== What the task requires ==
Can you rewrite the listing below as a Markdown table with the columns Row and Line, numbering each line of the listing in order and leaving out blank lines?
———
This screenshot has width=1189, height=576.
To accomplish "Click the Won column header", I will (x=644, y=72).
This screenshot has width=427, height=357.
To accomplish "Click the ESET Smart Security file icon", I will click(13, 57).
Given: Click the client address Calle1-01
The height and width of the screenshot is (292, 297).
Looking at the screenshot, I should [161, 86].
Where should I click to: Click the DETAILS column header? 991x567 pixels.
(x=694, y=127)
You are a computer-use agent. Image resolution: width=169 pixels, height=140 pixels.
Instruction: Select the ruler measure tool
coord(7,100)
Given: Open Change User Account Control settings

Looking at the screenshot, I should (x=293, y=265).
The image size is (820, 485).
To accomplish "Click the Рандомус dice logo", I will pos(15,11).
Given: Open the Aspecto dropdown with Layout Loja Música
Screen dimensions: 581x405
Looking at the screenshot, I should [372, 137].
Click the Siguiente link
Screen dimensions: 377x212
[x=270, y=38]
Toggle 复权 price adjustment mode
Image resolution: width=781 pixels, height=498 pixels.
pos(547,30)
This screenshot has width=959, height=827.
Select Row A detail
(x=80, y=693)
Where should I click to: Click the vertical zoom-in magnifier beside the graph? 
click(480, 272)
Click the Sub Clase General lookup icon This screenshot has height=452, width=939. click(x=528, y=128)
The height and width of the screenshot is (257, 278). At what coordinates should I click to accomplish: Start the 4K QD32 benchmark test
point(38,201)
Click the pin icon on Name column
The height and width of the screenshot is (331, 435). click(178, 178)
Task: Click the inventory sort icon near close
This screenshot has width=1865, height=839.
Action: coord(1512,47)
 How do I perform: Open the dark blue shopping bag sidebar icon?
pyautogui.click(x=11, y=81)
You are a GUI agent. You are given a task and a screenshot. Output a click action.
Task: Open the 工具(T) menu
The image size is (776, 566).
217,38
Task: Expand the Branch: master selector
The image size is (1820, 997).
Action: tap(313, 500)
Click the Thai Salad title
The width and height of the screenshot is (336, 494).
———
== Answer ==
| Row | Line |
|---|---|
| 1 | This screenshot has width=1189, height=576. |
| 2 | To accomplish "Click the Won column header", I will (x=644, y=72). |
| 3 | This screenshot has width=427, height=357. |
| 4 | To accomplish "Click the ESET Smart Security file icon", I will click(13, 57). |
| 5 | Given: Click the client address Calle1-01 |
| 6 | The height and width of the screenshot is (292, 297). |
| 7 | Looking at the screenshot, I should [161, 86]. |
| 8 | Where should I click to: Click the DETAILS column header? 991x567 pixels. |
| 9 | (x=694, y=127) |
| 10 | You are a computer-use agent. Image resolution: width=169 pixels, height=140 pixels. |
| 11 | Instruction: Select the ruler measure tool |
| 12 | coord(7,100) |
| 13 | Given: Open Change User Account Control settings |
| 14 | Looking at the screenshot, I should (x=293, y=265). |
| 15 | The image size is (820, 485). |
| 16 | To accomplish "Click the Рандомус dice logo", I will pos(15,11). |
| 17 | Given: Open the Aspecto dropdown with Layout Loja Música |
| 18 | Screen dimensions: 581x405 |
| 19 | Looking at the screenshot, I should [372, 137]. |
| 20 | Click the Siguiente link |
| 21 | Screen dimensions: 377x212 |
| 22 | [x=270, y=38] |
| 23 | Toggle 复权 price adjustment mode |
| 24 | Image resolution: width=781 pixels, height=498 pixels. |
| 25 | pos(547,30) |
| 26 | This screenshot has width=959, height=827. |
| 27 | Select Row A detail |
| 28 | (x=80, y=693) |
| 29 | Where should I click to: Click the vertical zoom-in magnifier beside the graph?  |
| 30 | click(480, 272) |
| 31 | Click the Sub Clase General lookup icon This screenshot has height=452, width=939. click(x=528, y=128) |
| 32 | The height and width of the screenshot is (257, 278). At what coordinates should I click to accomplish: Start the 4K QD32 benchmark test |
| 33 | point(38,201) |
| 34 | Click the pin icon on Name column |
| 35 | The height and width of the screenshot is (331, 435). click(178, 178) |
| 36 | Task: Click the inventory sort icon near close |
| 37 | This screenshot has width=1865, height=839. |
| 38 | Action: coord(1512,47) |
| 39 |  How do I perform: Open the dark blue shopping bag sidebar icon? |
| 40 | pyautogui.click(x=11, y=81) |
| 41 | You are a GUI agent. You are given a task and a screenshot. Output a click action. |
| 42 | Task: Open the 工具(T) menu |
| 43 | The image size is (776, 566). |
| 44 | 217,38 |
| 45 | Task: Expand the Branch: master selector |
| 46 | The image size is (1820, 997). |
| 47 | Action: tap(313, 500) |
| 48 | Click the Thai Salad title |
| 49 | The width and height of the screenshot is (336, 494). |